# Listed records:
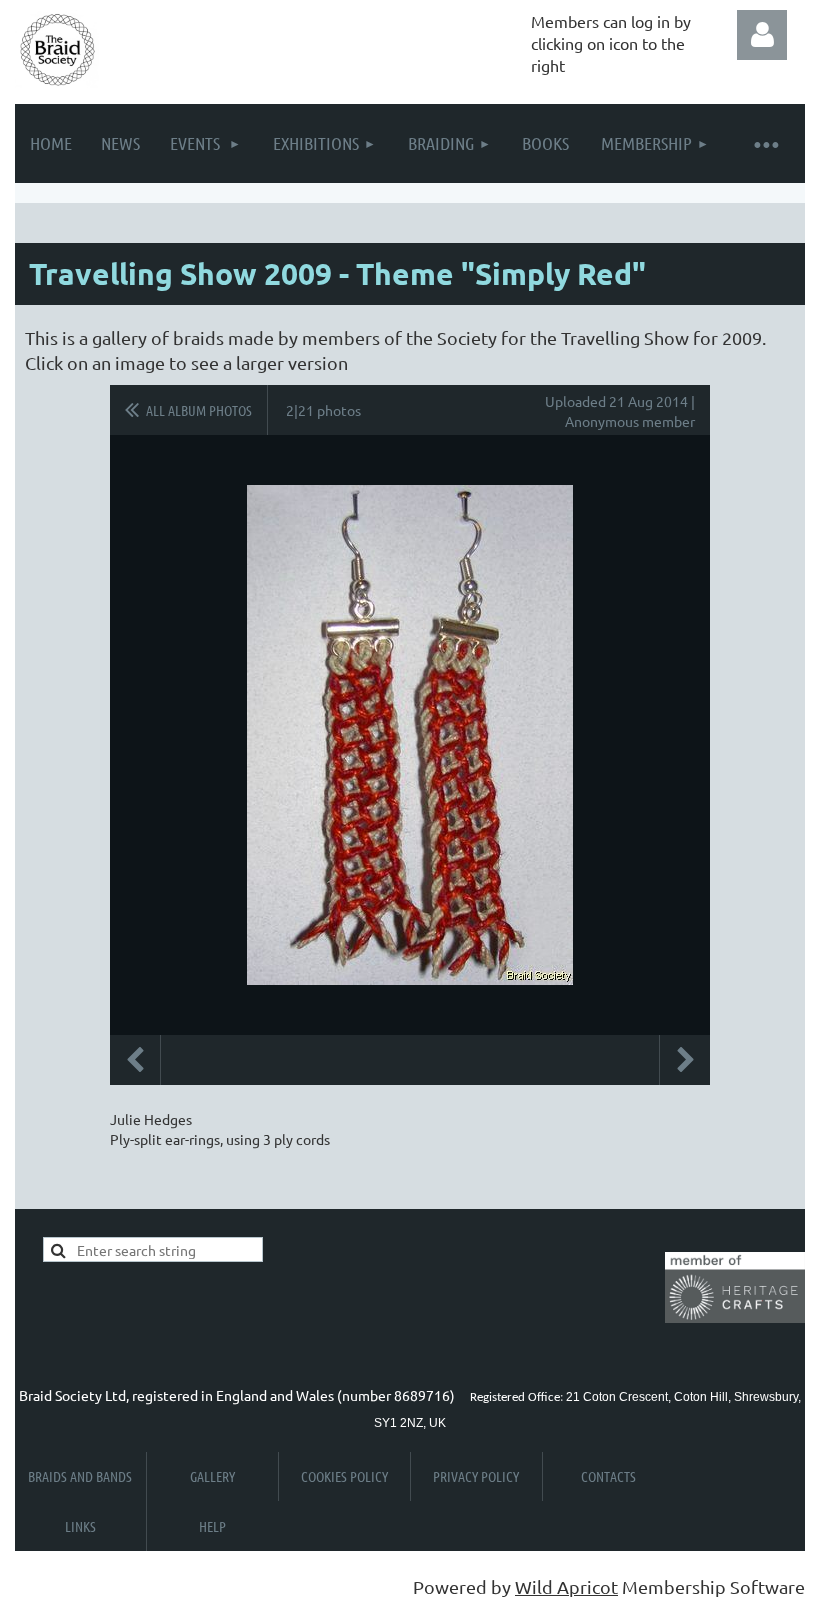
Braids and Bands (80, 1476)
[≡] (765, 143)
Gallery (212, 1476)
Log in (762, 35)
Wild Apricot (566, 1586)
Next (685, 1060)
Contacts (608, 1476)
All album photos (199, 410)
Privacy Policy (476, 1476)
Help (212, 1526)
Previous (135, 1060)
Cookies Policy (344, 1476)
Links (80, 1526)
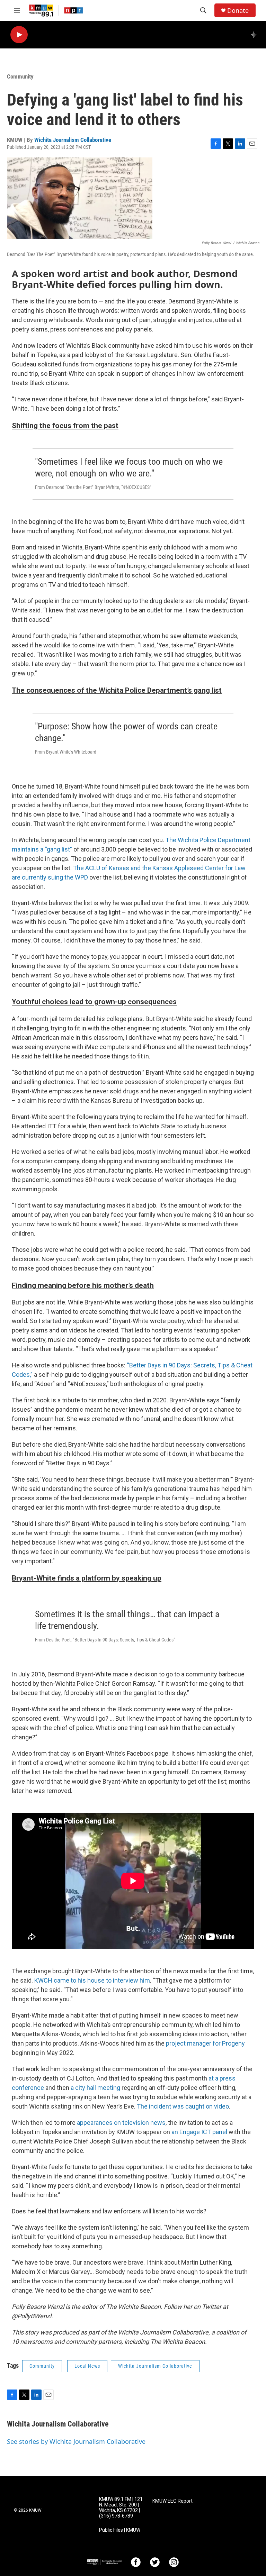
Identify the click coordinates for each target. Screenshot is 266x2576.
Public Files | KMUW (119, 2530)
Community (20, 76)
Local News (87, 2366)
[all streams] (256, 34)
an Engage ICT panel (199, 2132)
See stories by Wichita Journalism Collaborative (76, 2441)
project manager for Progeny (205, 2043)
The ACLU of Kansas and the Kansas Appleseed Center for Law (159, 868)
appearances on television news (121, 2122)
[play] (19, 35)
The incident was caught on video (183, 2106)
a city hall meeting (96, 2087)
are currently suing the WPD (50, 877)
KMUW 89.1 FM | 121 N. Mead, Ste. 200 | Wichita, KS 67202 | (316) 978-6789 (121, 2508)
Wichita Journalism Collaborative (72, 139)
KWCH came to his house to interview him (92, 1980)
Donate (238, 10)
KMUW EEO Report (172, 2501)
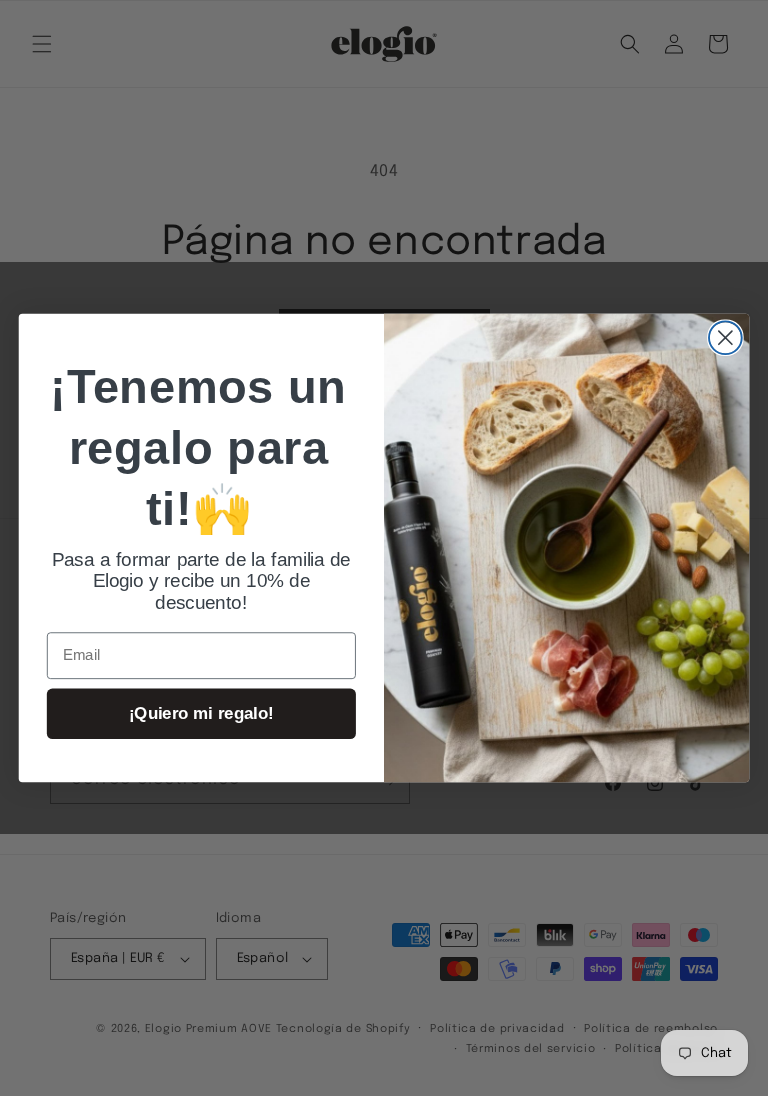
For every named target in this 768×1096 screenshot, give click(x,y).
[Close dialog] (725, 337)
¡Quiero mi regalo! (201, 713)
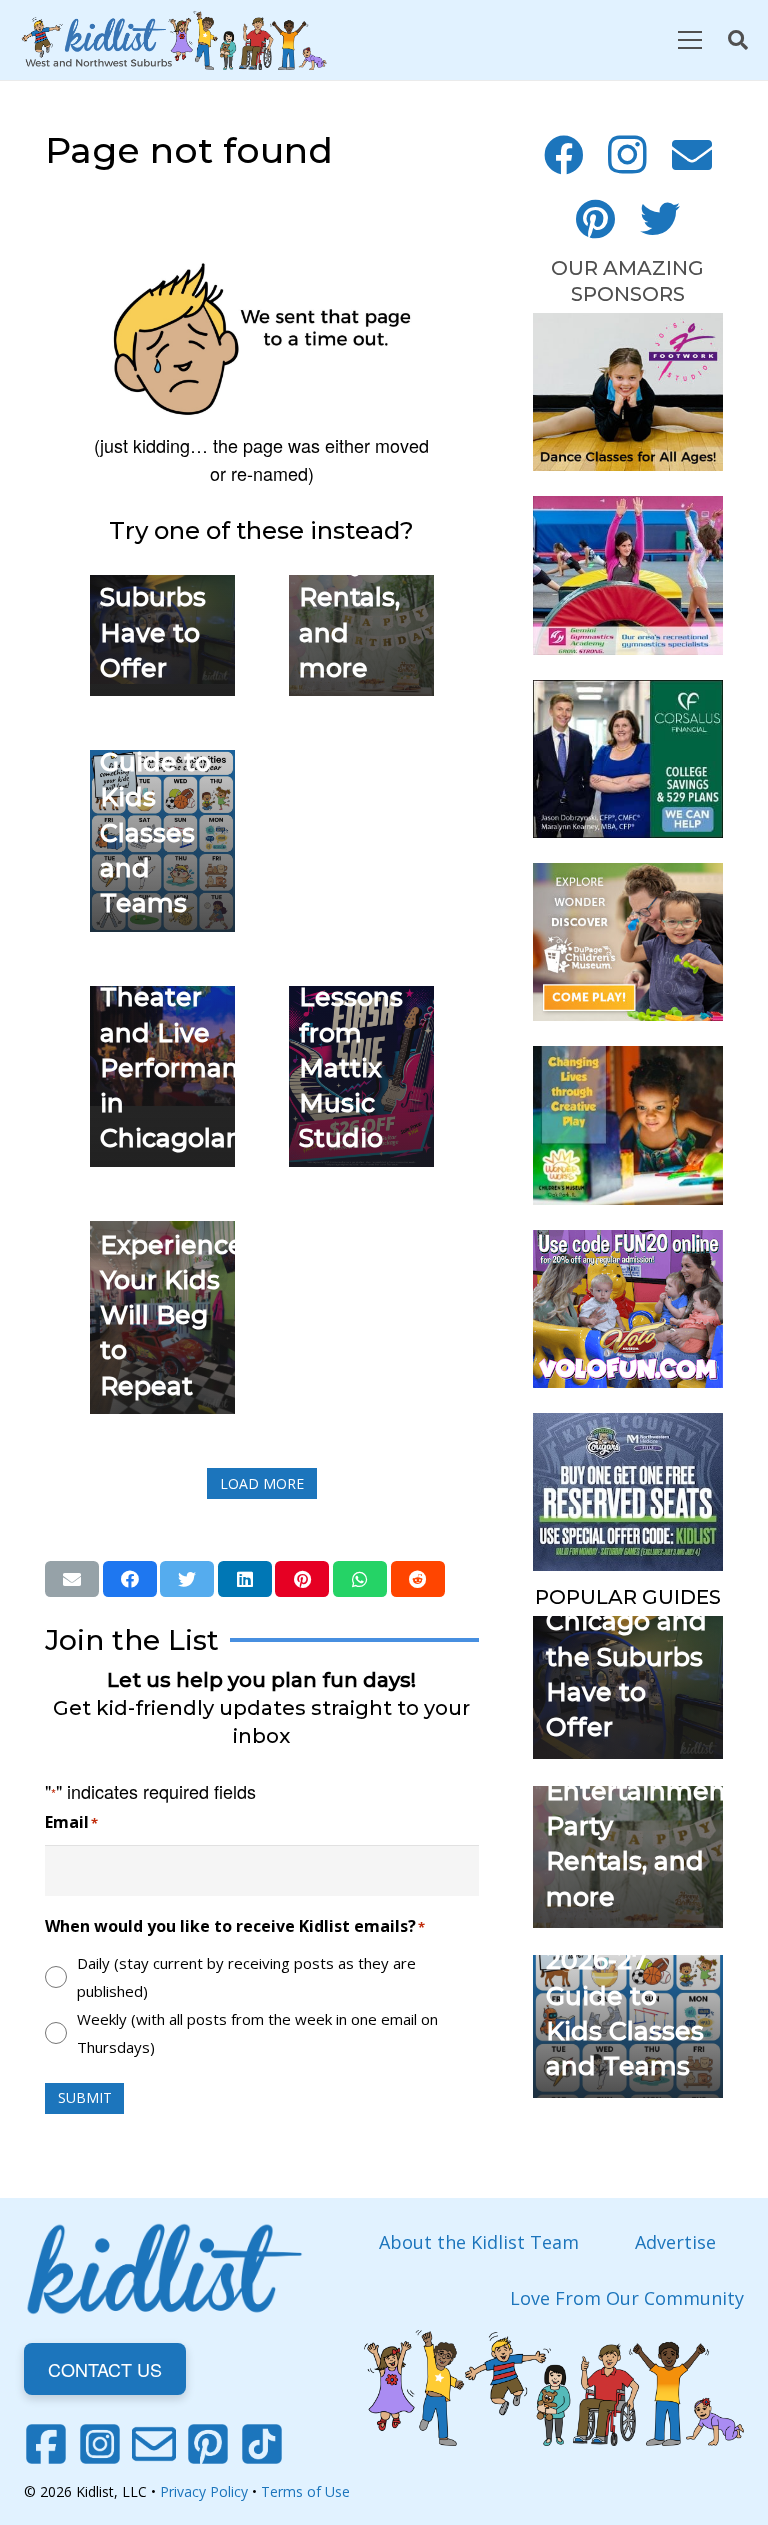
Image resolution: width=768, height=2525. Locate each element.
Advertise (675, 2242)
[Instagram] (628, 155)
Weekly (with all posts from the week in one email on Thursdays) (257, 2033)
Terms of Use (305, 2491)
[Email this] (72, 1579)
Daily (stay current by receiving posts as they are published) (246, 1977)
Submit (85, 2097)
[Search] (738, 40)
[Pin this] (302, 1579)
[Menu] (689, 40)
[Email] (692, 155)
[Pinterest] (596, 219)
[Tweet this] (187, 1579)
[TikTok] (262, 2444)
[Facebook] (564, 155)
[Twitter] (660, 219)
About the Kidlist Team (479, 2242)
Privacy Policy (204, 2491)
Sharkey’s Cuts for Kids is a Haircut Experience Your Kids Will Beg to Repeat (172, 1244)
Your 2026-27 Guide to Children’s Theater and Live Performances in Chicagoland (191, 997)
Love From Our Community (627, 2298)
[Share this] (130, 1579)
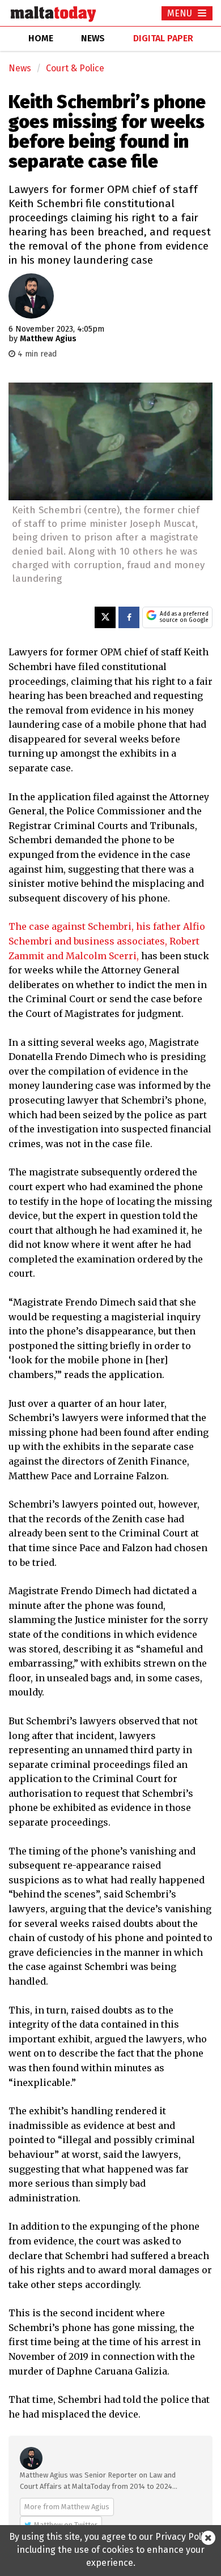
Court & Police (75, 68)
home (40, 38)
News (19, 68)
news (93, 38)
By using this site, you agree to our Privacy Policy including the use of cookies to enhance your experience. (110, 2549)
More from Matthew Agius (66, 2506)
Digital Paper (163, 38)
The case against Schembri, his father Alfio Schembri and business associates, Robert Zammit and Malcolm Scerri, (106, 941)
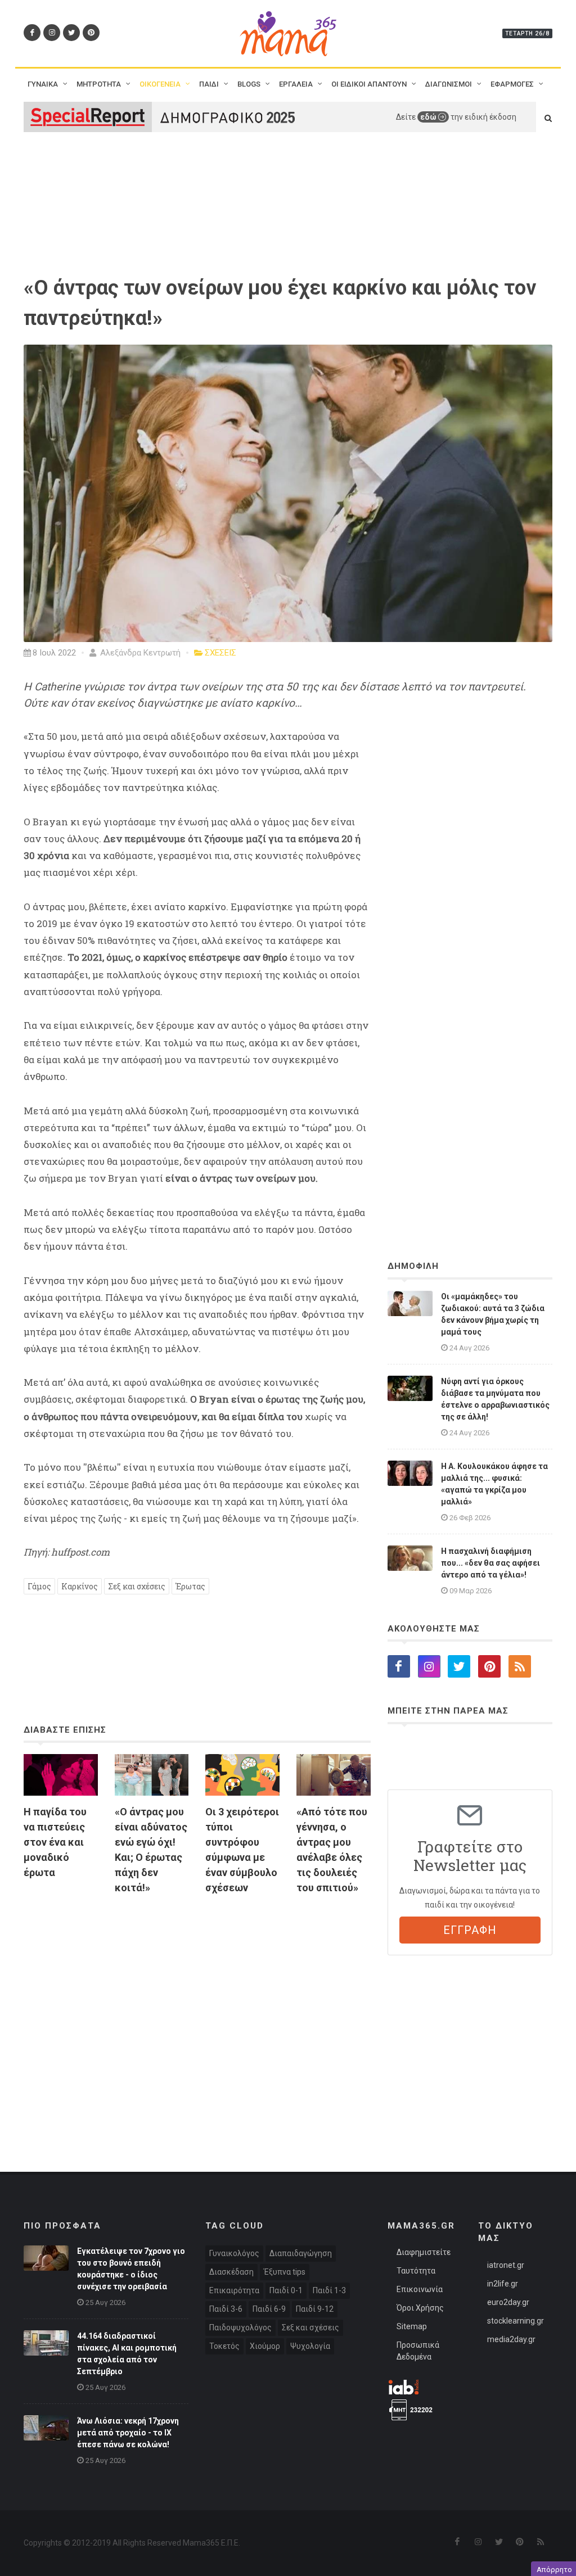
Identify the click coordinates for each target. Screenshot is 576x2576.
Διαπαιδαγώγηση (300, 2253)
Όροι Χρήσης (420, 2307)
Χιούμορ (265, 2346)
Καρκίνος (79, 1586)
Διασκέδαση (231, 2271)
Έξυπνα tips (284, 2271)
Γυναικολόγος (234, 2253)
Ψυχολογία (310, 2346)
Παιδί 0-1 (286, 2290)
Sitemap (412, 2326)
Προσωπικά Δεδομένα (418, 2350)
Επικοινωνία (420, 2289)
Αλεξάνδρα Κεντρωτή (139, 653)
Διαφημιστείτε (424, 2252)
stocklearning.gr (515, 2320)
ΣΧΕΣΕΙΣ (220, 653)
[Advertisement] (197, 2010)
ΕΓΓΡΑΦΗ (470, 1930)
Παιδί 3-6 (225, 2308)
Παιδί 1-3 (329, 2290)
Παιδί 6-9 (269, 2308)
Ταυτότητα (416, 2270)
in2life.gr (502, 2283)
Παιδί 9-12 (315, 2308)
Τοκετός (224, 2346)
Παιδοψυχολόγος (240, 2327)
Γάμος (39, 1586)
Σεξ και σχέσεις (136, 1586)
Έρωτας (190, 1586)
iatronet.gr (505, 2265)
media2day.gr (511, 2339)
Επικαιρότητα (234, 2290)
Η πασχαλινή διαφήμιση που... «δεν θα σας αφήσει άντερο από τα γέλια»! (490, 1563)
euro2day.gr (508, 2302)
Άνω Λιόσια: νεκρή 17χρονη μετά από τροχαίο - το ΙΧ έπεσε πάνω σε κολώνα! (128, 2432)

# About this exercise:
In your copy of the entries above, keep the text exact and leave out the pictures.

# Result of the exercise:
Braids and Bands (80, 1476)
[≡] (765, 143)
Gallery (212, 1476)
Log in (762, 35)
Wild Apricot (566, 1586)
Next (685, 1060)
Contacts (608, 1476)
All album photos (199, 410)
Privacy Policy (476, 1476)
Help (212, 1526)
Previous (135, 1060)
Cookies Policy (344, 1476)
Links (80, 1526)
Identify the click coordinates for each target. Screenshot is 266x2576.
Public Files | KMUW (119, 2530)
Community (20, 76)
Local News (87, 2366)
[all streams] (256, 34)
an Engage ICT panel (199, 2132)
See stories by Wichita Journalism Collaborative (76, 2441)
project manager for Progeny (205, 2043)
The ACLU of Kansas and the Kansas Appleseed Center for Law (159, 868)
appearances on television news (121, 2122)
[play] (19, 35)
The incident was caught on video (183, 2106)
a city hall meeting (96, 2087)
are currently suing the WPD (50, 877)
KMUW 89.1 FM | 121 N. Mead, Ste. 200 | Wichita, KS 67202 | (316) 978-6789 (121, 2508)
Wichita Journalism Collaborative (72, 139)
KWCH came to his house to interview him (92, 1980)
Donate (238, 10)
KMUW EEO Report (172, 2501)
For every named target in this 768×1096 screenshot, give click(x,y).
[Close dialog] (725, 337)
¡Quiero mi regalo! (201, 713)
Image resolution: width=768, height=2525. Locate each element.
Advertise (675, 2242)
[Instagram] (628, 155)
Weekly (with all posts from the week in one email on Thursdays) (257, 2033)
Terms of Use (305, 2491)
[Email this] (72, 1579)
Daily (stay current by receiving posts as they are published) (246, 1977)
Submit (85, 2097)
[Search] (738, 40)
[Pin this] (302, 1579)
[Menu] (689, 40)
[Email] (692, 155)
[Pinterest] (596, 219)
[Tweet this] (187, 1579)
[TikTok] (262, 2444)
[Facebook] (564, 155)
[Twitter] (660, 219)
About the Kidlist Team (479, 2242)
Privacy Policy (204, 2491)
Sharkey’s Cuts for Kids is a Haircut Experience Your Kids Will Beg to Repeat (172, 1244)
Your 2026-27 Guide to Children’s Theater and Live Performances in Chicagoland (191, 997)
Love From Our Community (627, 2298)
[Share this] (130, 1579)
Court & Police (75, 68)
home (40, 38)
News (19, 68)
news (93, 38)
By using this site, you agree to our Privacy Policy including the use of cookies to enhance your experience. (110, 2549)
More from Matthew Agius (66, 2506)
Digital Paper (163, 38)
The case against Schembri, his father Alfio Schembri and business associates, Robert Zammit and Malcolm Scerri, (106, 941)
Identify the click coordinates for each target. Screenshot is 576x2576.
Διαπαιδαγώγηση (300, 2253)
Όροι Χρήσης (420, 2307)
Χιούμορ (265, 2346)
Καρκίνος (79, 1586)
Διασκέδαση (231, 2271)
Έξυπνα tips (284, 2271)
Γυναικολόγος (234, 2253)
Ψυχολογία (310, 2346)
Παιδί 0-1 (286, 2290)
Sitemap (412, 2326)
Προσωπικά Δεδομένα (418, 2350)
Επικοινωνία (420, 2289)
Αλεξάνδρα Κεντρωτή (139, 653)
Διαφημιστείτε (424, 2252)
stocklearning.gr (515, 2320)
ΣΧΕΣΕΙΣ (220, 653)
[Advertisement] (197, 2010)
ΕΓΓΡΑΦΗ (470, 1930)
Παιδί 3-6 (225, 2308)
Παιδί 1-3 (329, 2290)
Παιδί 6-9 (269, 2308)
Ταυτότητα (416, 2270)
in2life.gr (502, 2283)
Παιδί 9-12 (315, 2308)
Τοκετός (224, 2346)
Παιδοψυχολόγος (240, 2327)
Γάμος (39, 1586)
Σεξ και σχέσεις (136, 1586)
Έρωτας (190, 1586)
iatronet.gr (505, 2265)
media2day.gr (511, 2339)
Επικαιρότητα (234, 2290)
Η πασχαλινή διαφήμιση που... «δεν θα σας αφήσει άντερο από τα γέλια»! (490, 1563)
euro2day.gr (508, 2302)
Άνω Λιόσια: νεκρή 17χρονη μετά από τροχαίο - το ΙΧ έπεσε πάνω σε κολώνα! (128, 2432)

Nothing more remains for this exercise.